■ Aim of the task ■
Copy every entry exactly, but skip the pictures.

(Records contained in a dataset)
------------------------------------------------

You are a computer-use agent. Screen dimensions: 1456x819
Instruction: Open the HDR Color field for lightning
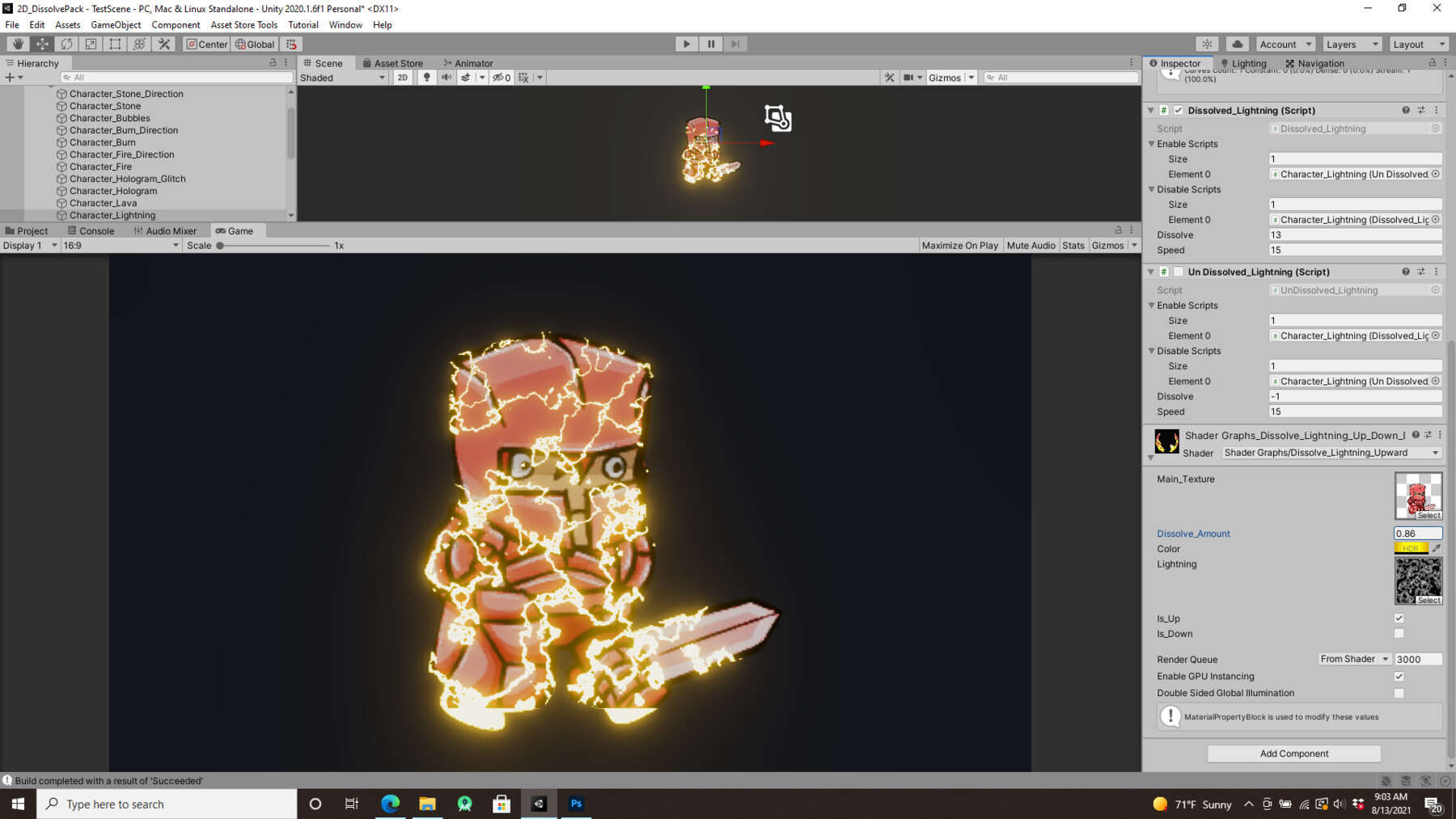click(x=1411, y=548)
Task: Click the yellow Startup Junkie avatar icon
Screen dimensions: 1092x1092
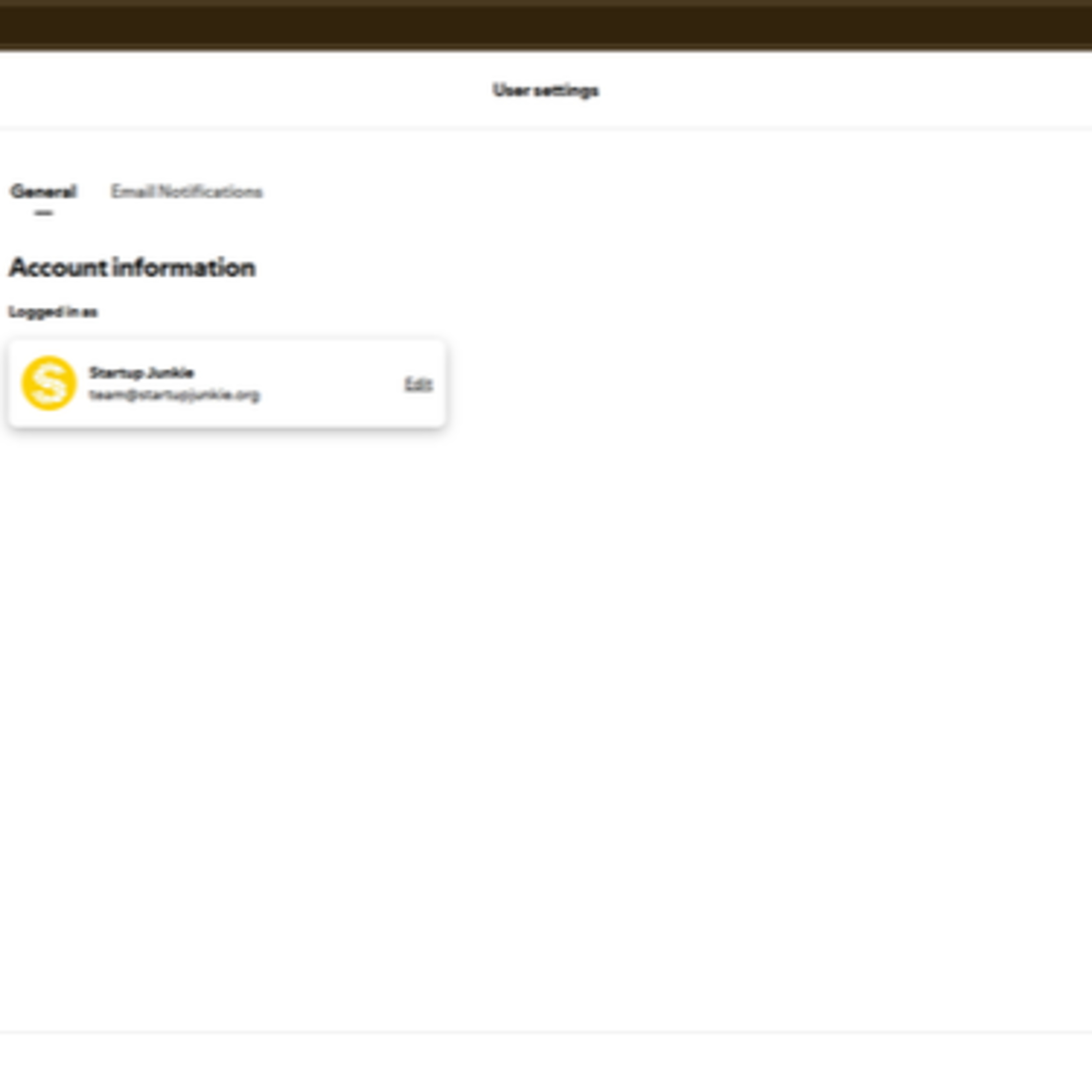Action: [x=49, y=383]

------------------------------------------------

■ The completed task ■
You are a computer-use agent. Screen dimensions: 1456x819
Instruction: Open the HDR Color field for lightning
click(x=1411, y=548)
Task: Click the yellow Startup Junkie avatar icon
Screen dimensions: 1092x1092
Action: [x=49, y=383]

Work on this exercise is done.